La journée de Maryse est minutieusement organisée, en fonction des jours et heures d’ouverture des lieux d’accueil. Elle commence par le « café des SDF » à Sainte-Marguerite, ou à Saint-Ambroise. Les paroissiens et jeunes bénévoles des grandes Ecoles y servent boissons chaudes et tartines beurrées avec de la confiture (le pain est offert par les boulangers du quartier) à soixante-dix personnes environ. "Dans ce milieu, je ne dirais pas qu’on a des amis, mais des connaissances. C’est un milieu difficile, agressif. Les personnes à qui l’on peut faire confiance sont rares. Ma découverte a été que ce milieu n’est pas solidaire. C’est la survie qui compte." Après, il faut "chercher la douche", de préférence municipale, c'est propre et gratuit. « Ensuite, j’essaie de trouver des journaux gratuits pour me tenir au courant : il faut être au métro à huit heures, après c'est fini. Puis j’attends paisiblement, dehors ou, quand il pleut ou qu’il fait froid, dans une bibliothèque, un centre commercial, à la « pointe du jour » à Saint-Eustache. C'est un lieu de réunion ouvert à tous." A midi, Maryse va aux Restos du cœur « assis » pour déjeuner grâce aux cartes alimentaires distribuées par les associations. Après quoi, elle cherche un coin pour l’après-midi : "Mon grand drame est que du fait que j’ai un caddie, ni la bibliothèque Mitterrand, ni Pompidou ne m’acceptent. Je vais à la Villette, mais le problème est de trouver une table pour écrire (à l’Administration), pour lire, pour trier mes affaires. Au Mac Do, je peux m’asseoir, prendre un verre d’eau. Quelquefois une serveuse me donne une pièce ou m'offre un hamburger. Quelques paroissiens de Saint-Denys m’ont aidée aussi : j’ai pu acheter une recharge de téléphone (20 euros !). C’est essentiel pour garder le lien avec la famille et l’Administration. Le soir, je dors dans des lieux publics ou je me repose dans les fast-food pour rester au chaud. Toute la nuit, je passe de l'un à l’autre. Je dors par à-coups. Je ne suis jamais allongée, toujours assise et jamais dans le noir, toujours sous la lumière artificielle. Ce matin, je me suis endormie en buvant mon chocolat! Je suis complètement déréglée. Le 115, je n'en veux pas. Pour me retrouver à côté d'une fille droguée... Et les hôtels sont pleins de cafards." 
Comment, dans ces conditions, avoir une vie spirituelle ? "Je me suis surprise à ressentir le besoin d’entrer dans les églises.
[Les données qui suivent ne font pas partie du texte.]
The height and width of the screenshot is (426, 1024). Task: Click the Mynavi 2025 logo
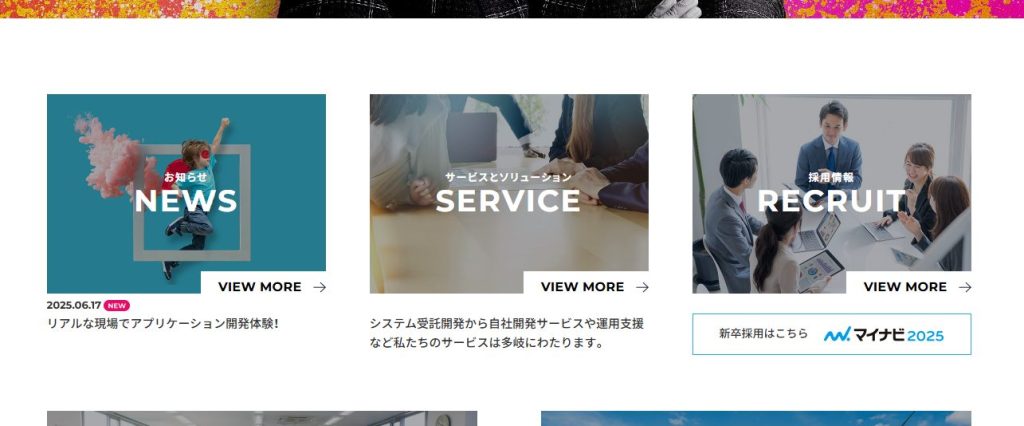884,335
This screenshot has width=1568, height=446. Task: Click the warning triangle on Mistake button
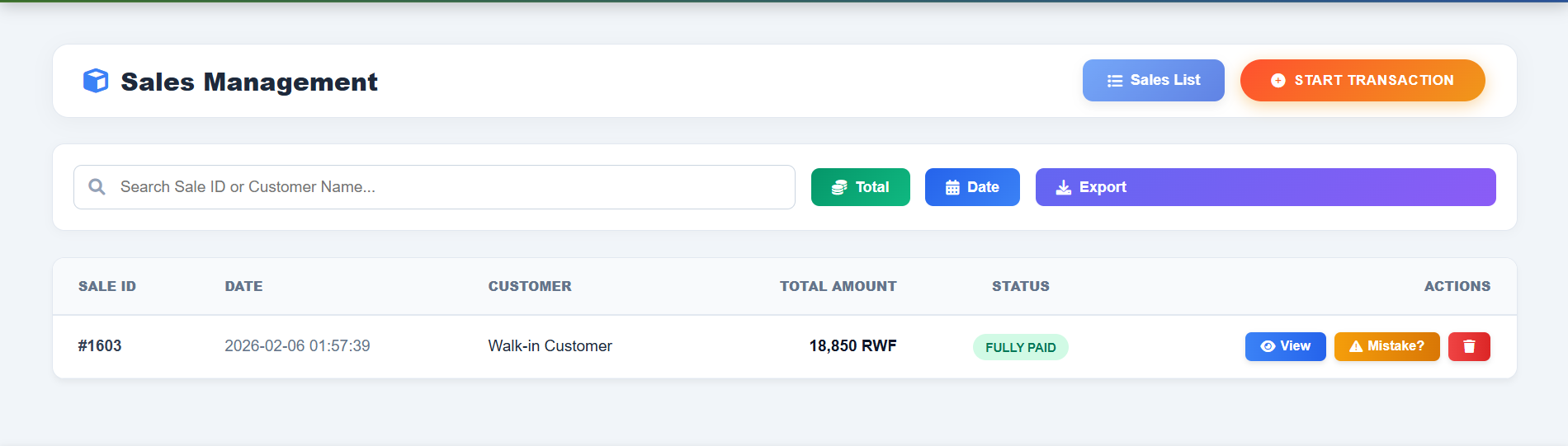point(1355,346)
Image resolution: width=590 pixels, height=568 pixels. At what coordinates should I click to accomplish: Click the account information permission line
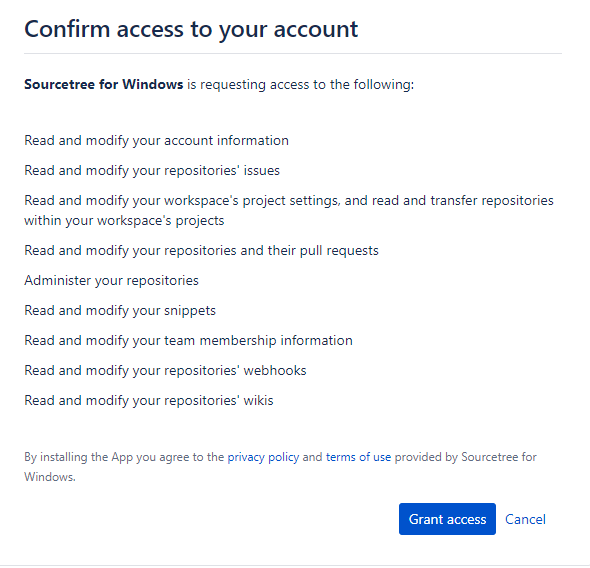[x=156, y=141]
L’architecture, la beauté : vous ne pouvez qu’élever votre âme ! A l'intérieur, vous pouvez entrer en vous-même. A l’extérieur, c’est fini. Maintenant, je vais à la messe tous les dimanches à Saint-Denys : je regarde les autres, je trouve que les gens sont pénétrés, qu’ils sont sincères. Dans cette communauté, il se passe quelque chose. Ce n’est pas un monde fermé. J’ai été frappée par le témoignage d’un séminariste, très personnel. Il disait comment il avait douté. C’est un honneur extraordinaire d’être le récipiendaire de son histoire. C’est extraordinaire, cette confiance en nous! Ça prouve qu’on peut y arriver. Dépasser ses petits problèmes." Son bonheur ? "Ce serait de me promener sans mon caddie dans Paris. Découvrir de petites choses que je n’avais pas remarquées : un heurtoir de porte, un balcon ouvragé." Sa tristesse : "Ne pas pouvoir aller sur la tombe de mon mari, en province".
Maryse n’a pas souhaité être photographiée. Vous la verrez, pourtant, avec son lourd caddie qu'inlassablement elle traîne derrière elle. Mais c'est surtout à son doux sourire que vous reconnaîtrez son courage.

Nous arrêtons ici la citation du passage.